Ele não é louco

Desalmado. É nessa pequena síntese que tenho percebido meu tempo. Esse que é feito de horas modernas, não vem da natureza, de deuses bondosos ou impiedosos. O relógio que temos no celular é invenção humana para medir em quantos minutos uma mercadoria é feita por mãos e cérebros nas fábricas. Nesse relógio o lucro sempre foi imperativo.
Lucro não rima, mas combina com desalmado desde nascença. E ainda pior: a lógica do lucro forma pessoas. A alma, o espírito, a subjetividade humana, ao contrário do que parece ou do que se explica na maioria das vezes, não é inata, não vem de presente já pronta, não é um sopro divino, seu desenvolvimento custa muita educação e comprometimento com a causa humana.
É certo que cada tempo tem suas ideias, seus valores, que compõem as subjetividades. Ideias que não brotam simplesmente na mente, mas são construídas para viabilizar a vida material, para manter ou transformar o estado das coisas, coisas mesmo, materialidade. É certo também que cada pessoa não é cópia ou miniatura do seu tempo, mas o entrecruzamento da história individual com a coletiva.

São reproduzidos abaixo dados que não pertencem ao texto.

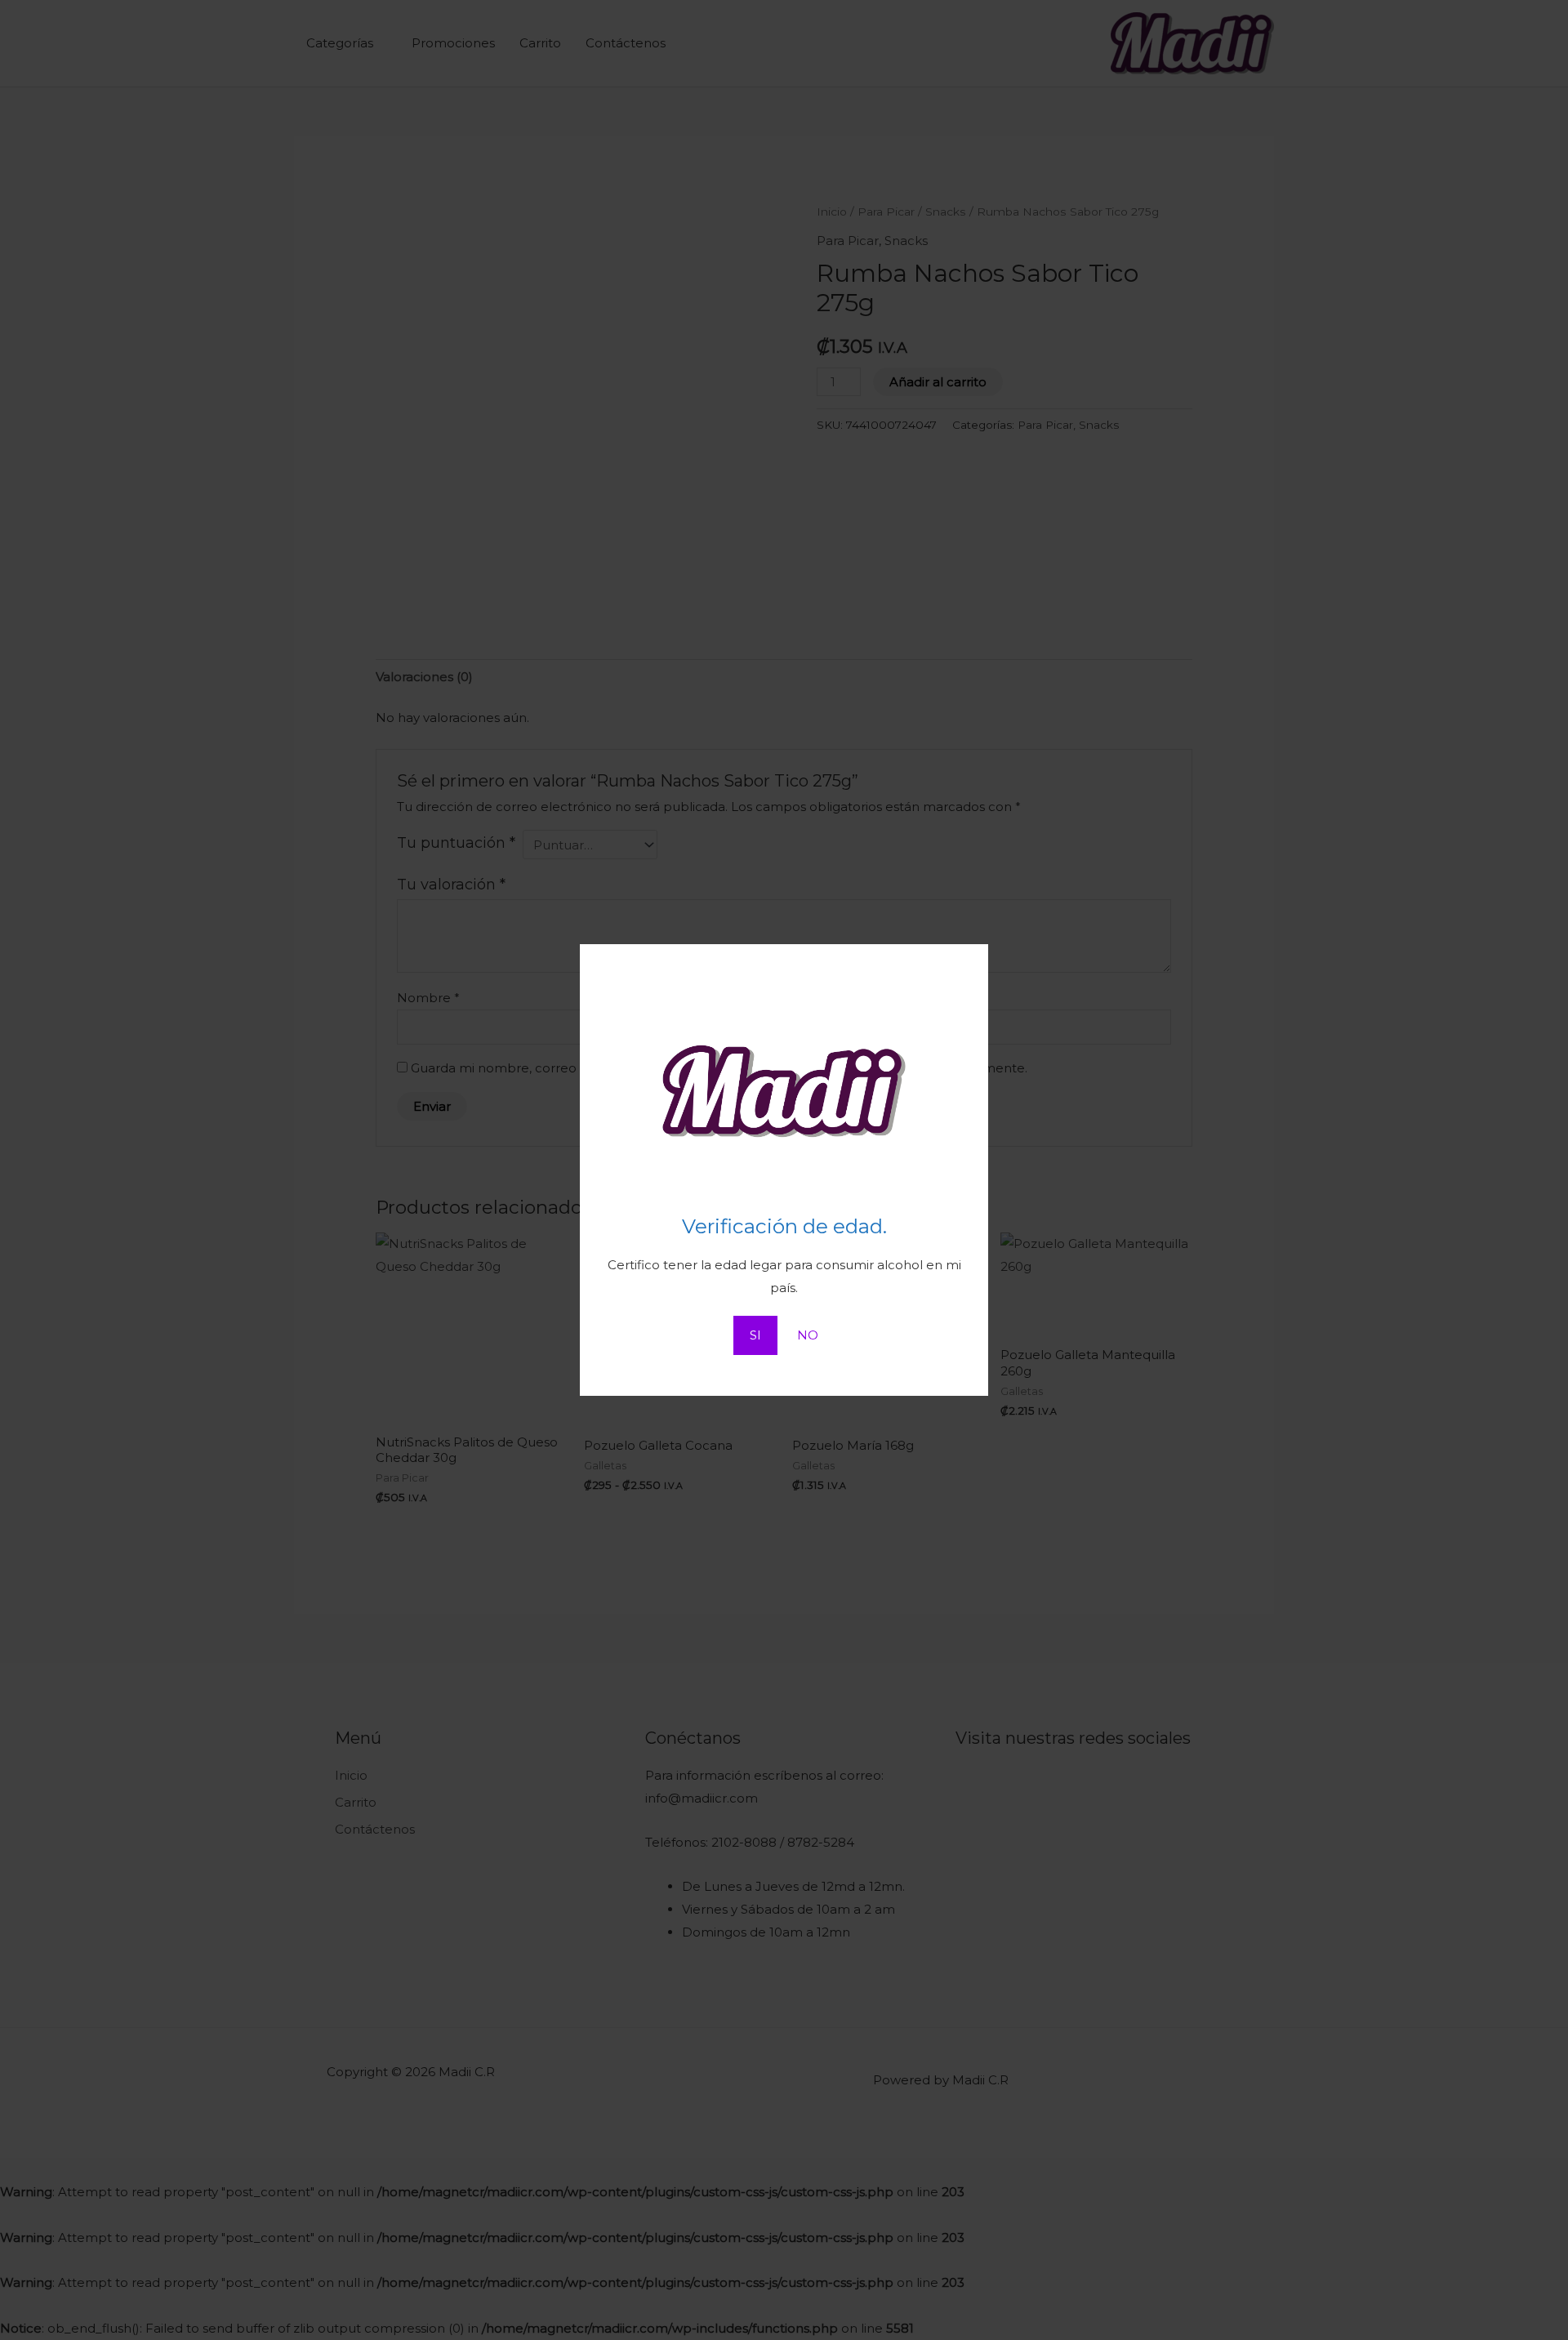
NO (807, 1335)
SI (755, 1335)
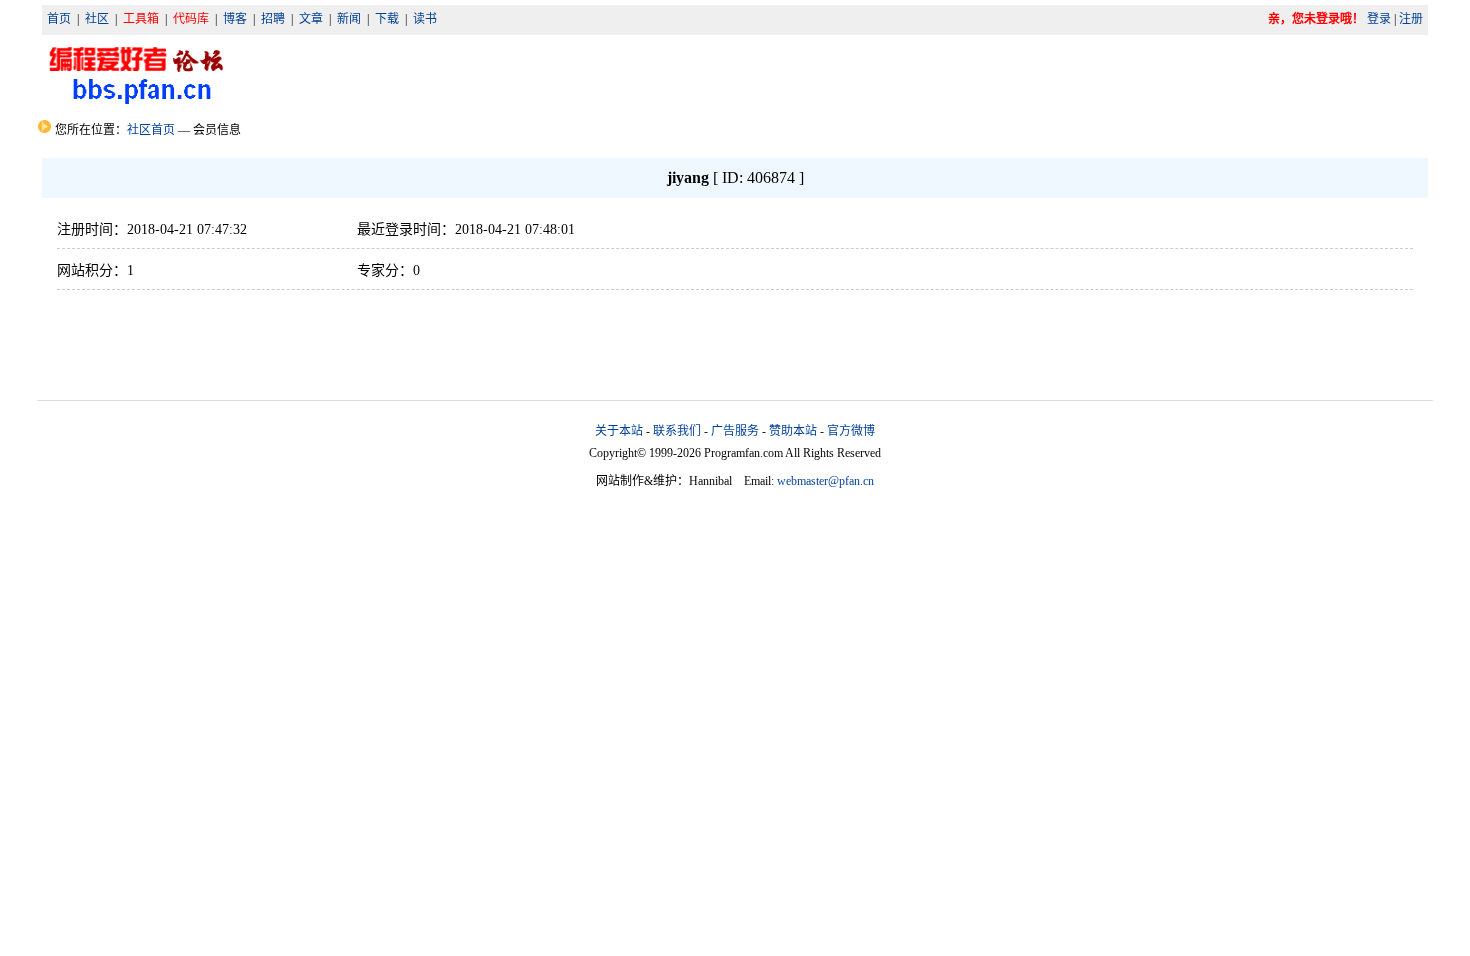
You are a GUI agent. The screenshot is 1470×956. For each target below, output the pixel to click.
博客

Nosso tempo, como não poderia ser diferente, tem seu conjunto de ideias para sustentar nas subjetividades a materialidade, ou mesmo a própria sociedade, que lhe pariu. Essa fértil terra que pisamos desde a ascensão da burguesia pariu vastas ideias, desde o iluminismo, passando por certo grau de humanismo, coroando o liberalismo nas versões neo e gourmet, até a eugenia. Dela veio ao mundo, arriscaria dizer, as bestas mais bem acabadas do capitalismo, aperfeiçoadas em laboratórios, o fascismo e o nazismo.
Todas essas vastas ideias povoam nossas almas porque estão no nosso chão de todo dia. É compulsório. Só tem uma condição inegociável para a manutenção do nosso tempo: o lucro acima de qualquer vida, inclusive a própria, da criança, da esposa ou da mãe. Mas, contraditoriamente, também criamos o seu oposto, tanto nas ideias, como no ensaio e embates reais por novos tempos. Não parece, mas o pra sempre não existe.
Da liberdade da poesia que tiro o desalmado, porque não é que não tenham almas as pessoas do nosso lado que não se importam com a morte, com muitas mortes. Não é que o próprio Satanás cobrou a alma de quem prefere vender hambúrgueres a preservar cinquenta mil vidas. Nem que já nasceu desprovida de alma aquela dona de escola que a deixa em pleno funcionamento, a mercê do vírus, adoecendo professores e crianças, espalhando sofrimento. Ou que fugiu pelas orelhas as almas daqueles que vão pra rua defender o direito de ser explorado pelo patrão. Todas essas almas tem a marca do ferro quente do lucro. Desalmadas porque estreitas, mesquinhas, cindidas, rasas, cruéis, como só nosso tempo, com anos de educação neoliberal e precarização do trabalho, pode construir.
Bolsonaro é um desalmado-mor ambulante. É um genocida. É um grande assassino. É uma caricatura bestial dos tempos que vivemos. Só não parece que é de loucura que é feita sua alma, mas de restos do próprio capitalismo.